Капитан подумал, что тот «Фольксваген» на повороте ему попался сегодня не случайно. Не следовало спешить с таким важным вопросом, как женитьба!
По капитанской рубке «Колумбуса» гулял белый луч карманного фонаря. Сперва он остановился у откидного дивана с наваленным тряпьём, потом прошёлся по спящим приборам, по экрану картплоттера, зачем-то скользнул по щитку электроприборов, будто не зная, куда пристроить свой интерес, и, наконец, остановился на ящике штурманского стола.
Ящик, подчиняясь чьей-то воле, скрипло выехал навстречу короткой полоске света. Луч вырвал из мрака пухлую канцелярскую книгу с чёрной надписью «Судовой журнал». Неторопливо перебирая страницы, кто-то искал нужную запись. Очередная страница пришла в движение, но застыла в крепких пальцах ночного посетителя «Колумбуса». «18 сентября» – высветил луч фонаря…

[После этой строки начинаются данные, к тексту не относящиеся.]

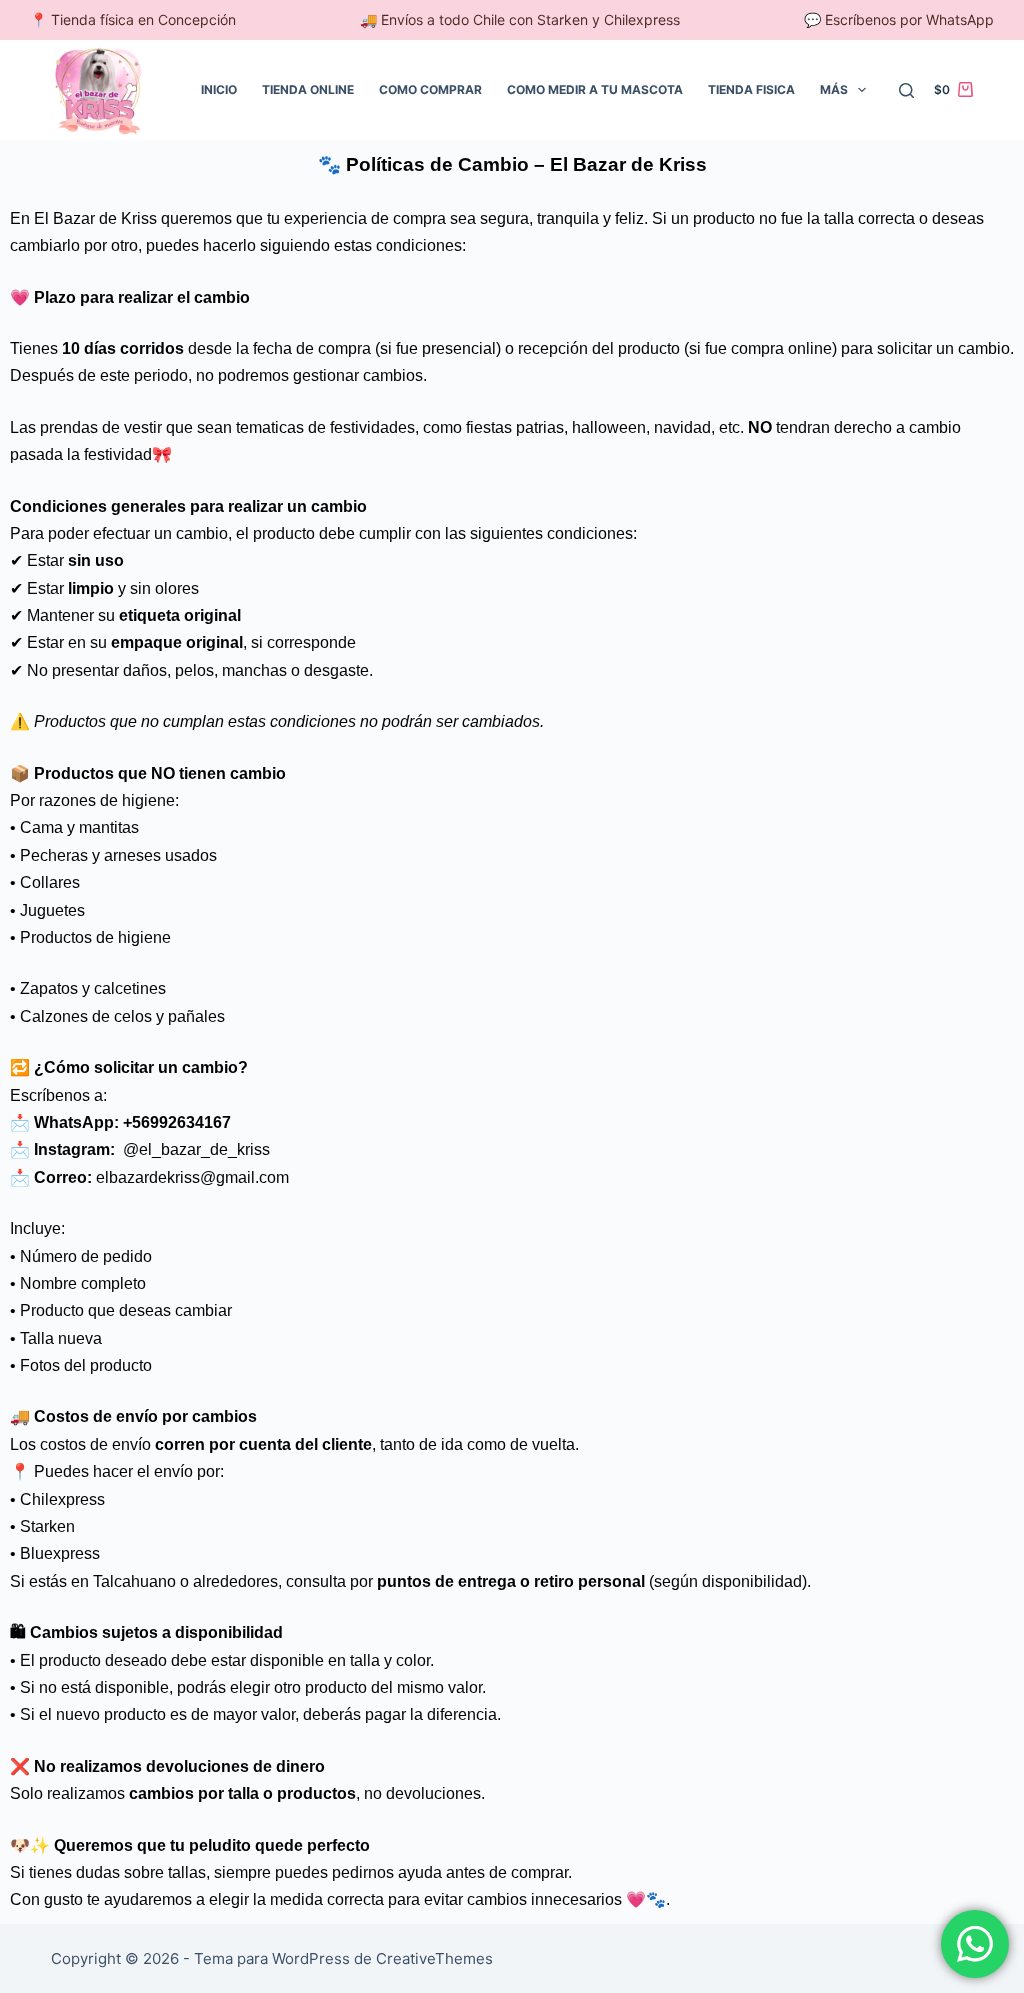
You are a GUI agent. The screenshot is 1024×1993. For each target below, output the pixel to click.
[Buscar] (906, 90)
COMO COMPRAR (430, 89)
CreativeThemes (434, 1958)
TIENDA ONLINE (308, 89)
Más (834, 89)
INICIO (219, 89)
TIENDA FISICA (751, 89)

Одна из тряпок дивана зашевелилась и стала капитаном Троттом.
– Эй, ты кто? – промычал Тротт, пытаясь настроить на зрение опухшие от сегодняшней пьянки глаза.
– Я? – переспросил ночной посетитель. – Я – Санта-Клаус! Пришёл поздравить тебя с Рождеством.
Тротт не успел даже удивиться. Его ударили в горло, коротко и резко. И сразу потом – в основание черепа. Над первым шейным позвонком. «Сёто-учи». Каратэ в движениях этой руки выглядело выразительно, как вспышки молнии.
Тротт рухнул на железный пол капитанской рубки и больше не шевелился.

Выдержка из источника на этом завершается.